Entries on target coordinates:

'''

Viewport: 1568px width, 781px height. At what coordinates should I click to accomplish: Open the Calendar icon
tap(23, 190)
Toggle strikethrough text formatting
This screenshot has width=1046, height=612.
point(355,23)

'''

## AIM OF THE TASK
Please repeat every one of the records above word for word, keeping their order.

## REPLY TO THE EXERCISE
Viewport: 1568px width, 781px height. At what coordinates should I click to accomplish: Open the Calendar icon
tap(23, 190)
Toggle strikethrough text formatting
This screenshot has width=1046, height=612.
point(355,23)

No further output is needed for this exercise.